"""

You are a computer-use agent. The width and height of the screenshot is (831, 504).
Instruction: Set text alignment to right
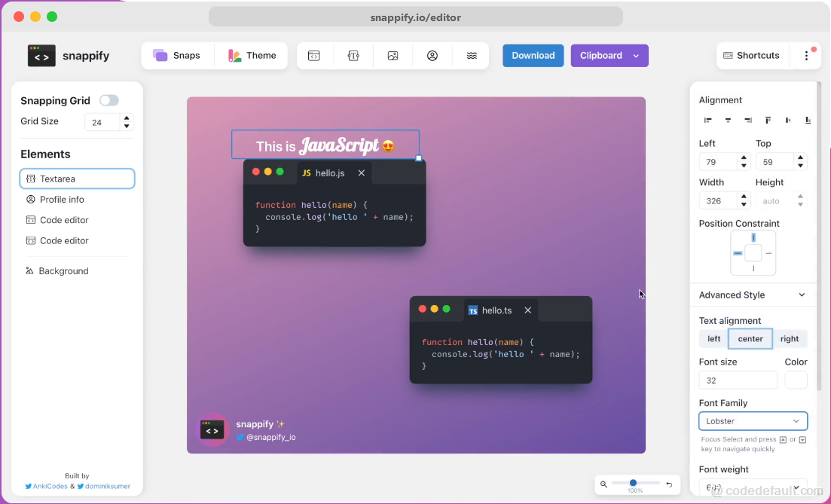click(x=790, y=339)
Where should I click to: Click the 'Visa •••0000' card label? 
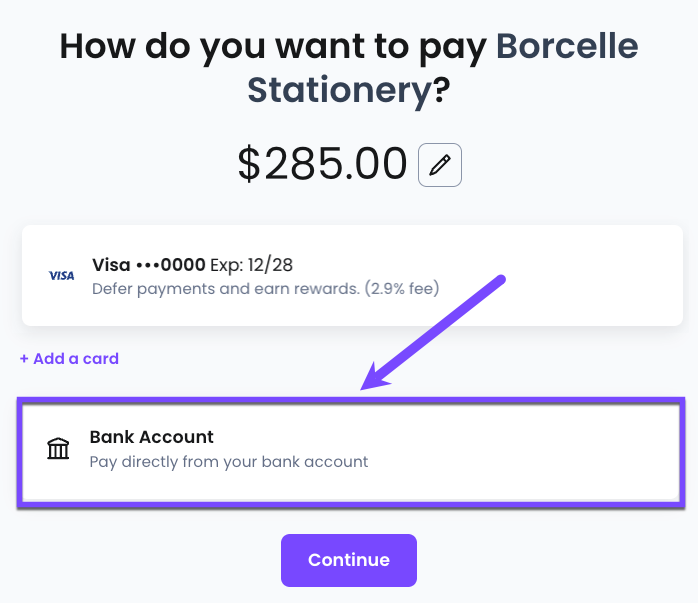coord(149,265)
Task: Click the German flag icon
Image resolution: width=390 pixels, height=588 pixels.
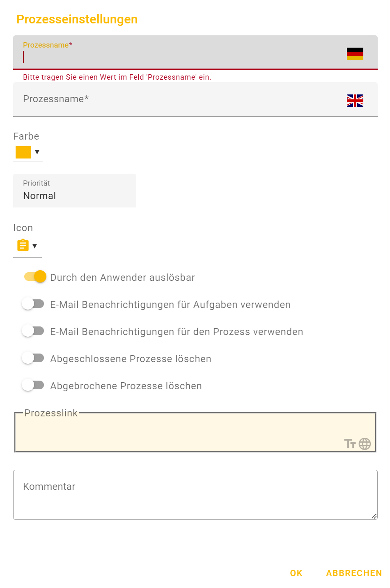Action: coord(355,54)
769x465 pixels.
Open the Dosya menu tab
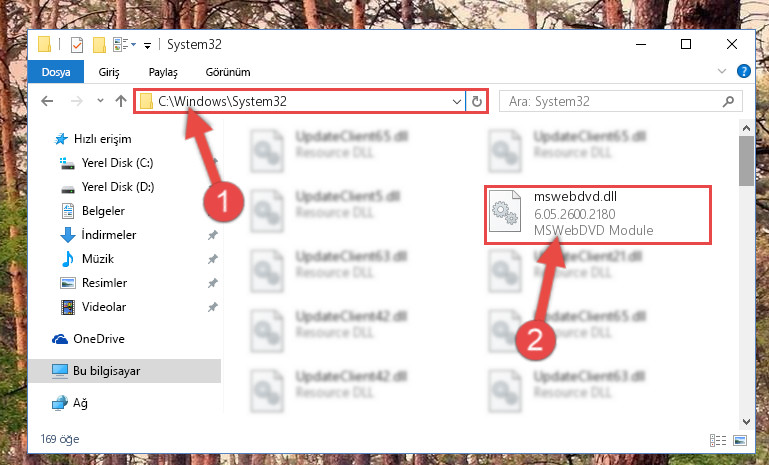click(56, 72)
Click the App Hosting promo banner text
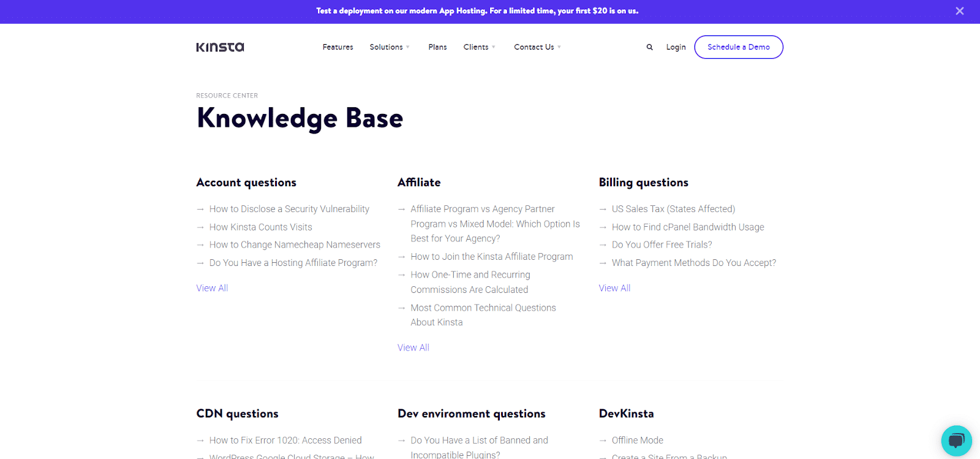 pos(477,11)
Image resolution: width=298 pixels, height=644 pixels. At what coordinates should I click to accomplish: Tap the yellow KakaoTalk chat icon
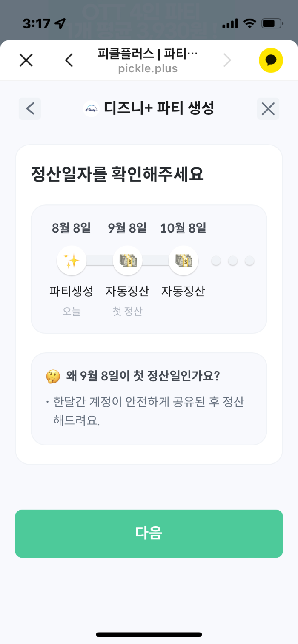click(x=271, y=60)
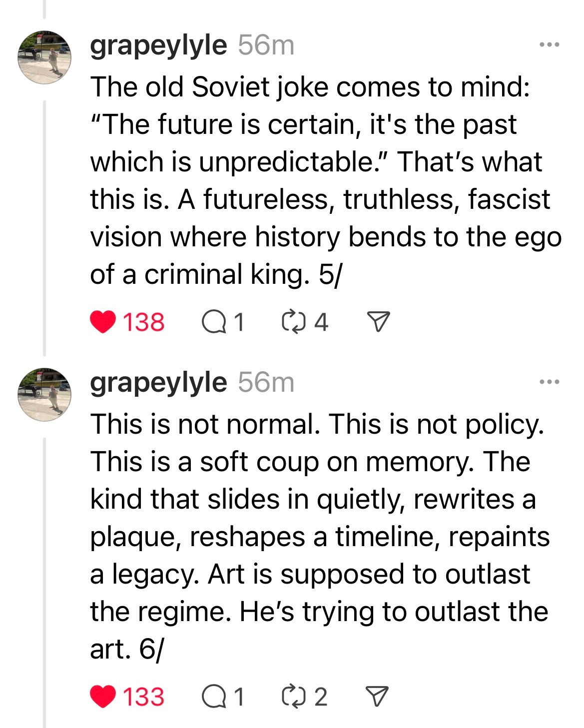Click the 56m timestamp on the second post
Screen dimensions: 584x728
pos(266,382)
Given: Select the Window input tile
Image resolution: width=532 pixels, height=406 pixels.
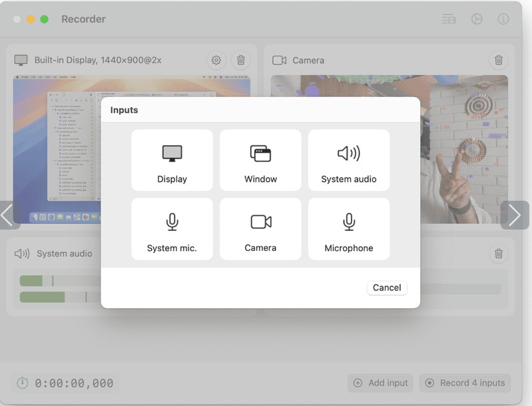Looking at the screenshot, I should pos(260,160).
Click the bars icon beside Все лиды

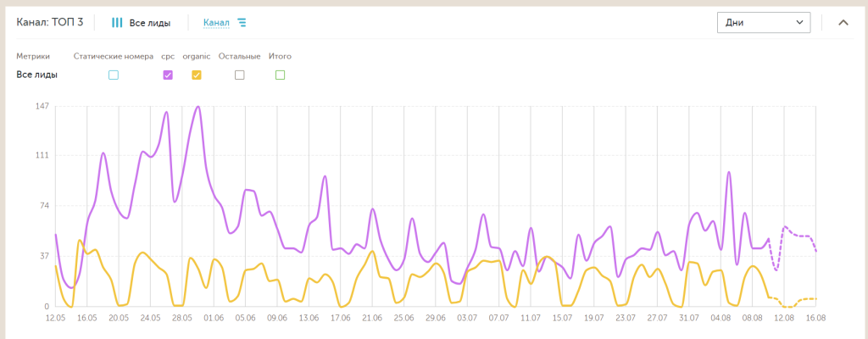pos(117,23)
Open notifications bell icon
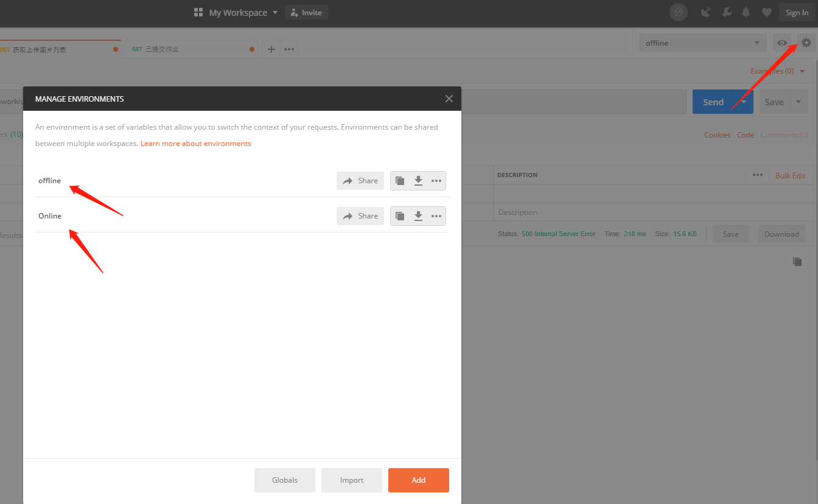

"""
"""

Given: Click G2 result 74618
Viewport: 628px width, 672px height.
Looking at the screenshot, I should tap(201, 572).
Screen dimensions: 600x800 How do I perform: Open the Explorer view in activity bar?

"""
"""

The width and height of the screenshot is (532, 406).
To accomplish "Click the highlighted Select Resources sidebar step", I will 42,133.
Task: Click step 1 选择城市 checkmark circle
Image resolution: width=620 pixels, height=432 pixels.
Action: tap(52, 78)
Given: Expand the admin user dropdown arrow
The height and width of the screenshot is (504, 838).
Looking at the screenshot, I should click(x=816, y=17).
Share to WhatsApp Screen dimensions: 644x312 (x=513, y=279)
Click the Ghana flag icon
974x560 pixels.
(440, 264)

"""

■ Task instructions
A complete answer lists every line of the listing above that holds the word "step".

■ Response for this exercise
To accomplish "Click the highlighted Select Resources sidebar step", I will 42,133.
Task: Click step 1 选择城市 checkmark circle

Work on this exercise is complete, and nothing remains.